Academic background
- Education: BSc, Biology, University of Sussex PhD, Genetics, University of Glasgow
- Thesis: Transposon-encoded site-specific recombination

Academic work
- Institutions: Columbia University
- Website: www.symingtonlab.com

= Lorraine S. Symington =

British-American geneticist

Lorraine S. Symington is a British-American geneticist. As the Harold S. Ginsberg Professor and Director of Graduate Studies of Microbiology & Immunology at Columbia University, her laboratory uses genetic, biochemical and molecular approaches to understand mechanisms of homology-directed double-strand break repair using the yeast Saccharomyces cerevisiae as an experimental system.

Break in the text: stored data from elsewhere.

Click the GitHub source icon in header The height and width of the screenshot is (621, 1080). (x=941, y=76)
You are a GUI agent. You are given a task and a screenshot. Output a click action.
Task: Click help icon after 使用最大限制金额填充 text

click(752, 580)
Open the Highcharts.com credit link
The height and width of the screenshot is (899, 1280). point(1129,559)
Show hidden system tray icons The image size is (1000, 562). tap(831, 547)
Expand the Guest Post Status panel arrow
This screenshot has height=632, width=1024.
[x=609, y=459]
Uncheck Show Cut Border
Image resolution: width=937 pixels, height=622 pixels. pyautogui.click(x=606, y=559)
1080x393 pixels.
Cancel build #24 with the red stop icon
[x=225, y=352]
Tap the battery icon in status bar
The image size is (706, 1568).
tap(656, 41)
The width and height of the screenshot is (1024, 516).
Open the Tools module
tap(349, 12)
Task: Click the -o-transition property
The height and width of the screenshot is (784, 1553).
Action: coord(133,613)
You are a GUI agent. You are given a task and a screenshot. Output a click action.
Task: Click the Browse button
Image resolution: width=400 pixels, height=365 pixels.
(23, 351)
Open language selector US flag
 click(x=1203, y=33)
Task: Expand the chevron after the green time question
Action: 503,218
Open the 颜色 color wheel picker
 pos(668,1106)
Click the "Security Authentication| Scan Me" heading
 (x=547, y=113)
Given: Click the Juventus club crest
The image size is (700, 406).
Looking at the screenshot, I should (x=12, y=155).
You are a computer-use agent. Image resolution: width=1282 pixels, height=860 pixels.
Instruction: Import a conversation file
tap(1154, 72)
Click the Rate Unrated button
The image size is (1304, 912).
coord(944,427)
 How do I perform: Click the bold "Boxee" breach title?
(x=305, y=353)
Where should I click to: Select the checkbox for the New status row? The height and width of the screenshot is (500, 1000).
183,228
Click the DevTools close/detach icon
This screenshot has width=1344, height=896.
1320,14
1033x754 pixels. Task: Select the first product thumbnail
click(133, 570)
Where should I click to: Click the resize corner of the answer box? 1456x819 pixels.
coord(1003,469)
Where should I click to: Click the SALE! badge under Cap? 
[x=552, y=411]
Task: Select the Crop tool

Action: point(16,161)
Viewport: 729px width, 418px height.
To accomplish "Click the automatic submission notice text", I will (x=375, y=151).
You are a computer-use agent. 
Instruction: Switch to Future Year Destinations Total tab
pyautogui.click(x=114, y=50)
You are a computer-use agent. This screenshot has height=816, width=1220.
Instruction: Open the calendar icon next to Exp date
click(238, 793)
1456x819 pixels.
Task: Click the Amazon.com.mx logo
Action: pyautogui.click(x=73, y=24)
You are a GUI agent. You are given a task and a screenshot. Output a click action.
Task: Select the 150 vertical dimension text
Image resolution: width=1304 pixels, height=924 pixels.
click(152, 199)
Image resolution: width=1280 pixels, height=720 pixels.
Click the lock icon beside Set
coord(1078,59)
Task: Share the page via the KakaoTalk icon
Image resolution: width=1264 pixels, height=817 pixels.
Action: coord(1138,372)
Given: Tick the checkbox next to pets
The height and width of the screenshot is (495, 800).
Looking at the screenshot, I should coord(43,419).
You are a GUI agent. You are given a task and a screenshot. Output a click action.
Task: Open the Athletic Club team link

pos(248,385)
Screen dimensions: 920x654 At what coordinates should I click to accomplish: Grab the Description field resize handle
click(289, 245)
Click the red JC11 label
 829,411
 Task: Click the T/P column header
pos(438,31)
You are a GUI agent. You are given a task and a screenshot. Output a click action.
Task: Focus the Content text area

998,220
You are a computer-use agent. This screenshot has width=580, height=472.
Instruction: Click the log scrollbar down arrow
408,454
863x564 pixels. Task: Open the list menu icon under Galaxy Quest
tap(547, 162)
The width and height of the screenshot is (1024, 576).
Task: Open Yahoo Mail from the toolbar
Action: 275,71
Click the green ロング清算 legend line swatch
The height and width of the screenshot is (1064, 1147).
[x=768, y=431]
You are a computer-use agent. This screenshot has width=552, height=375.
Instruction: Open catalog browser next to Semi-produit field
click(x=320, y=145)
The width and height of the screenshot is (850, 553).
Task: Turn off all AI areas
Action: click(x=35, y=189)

==Early life and education==
Symington completed her Bachelor of Science degree from the University of Sussex and her PhD in genetics from the University of Glasgow. Following her graduating, she moved to North America and completed her postdoctoral training in DNA biochemistry with Richard Kolodner at Harvard Medical School and in yeast genetics with Tom Petes at the University of Chicago.

==Career==
Symington joined the faculty at Columbia University in 1988. Throughout her tenure at Columbia, her laboratory uses genetic, biochemical and molecular approaches to understand mechanisms of homology-directed double-strand break repair using the yeast Saccharomyces cerevisiae as an experimental system. In 2018, Symington was elected to the American Academy of Arts and Sciences for her "major, lasting contributions toward our understanding of mechanisms of DNA-damage induced break repair." During the COVID-19 pandemic, Symington was elected to the National Academy of Sciences for her genetics research. She was elected a Fellow of the Royal Society in 2024.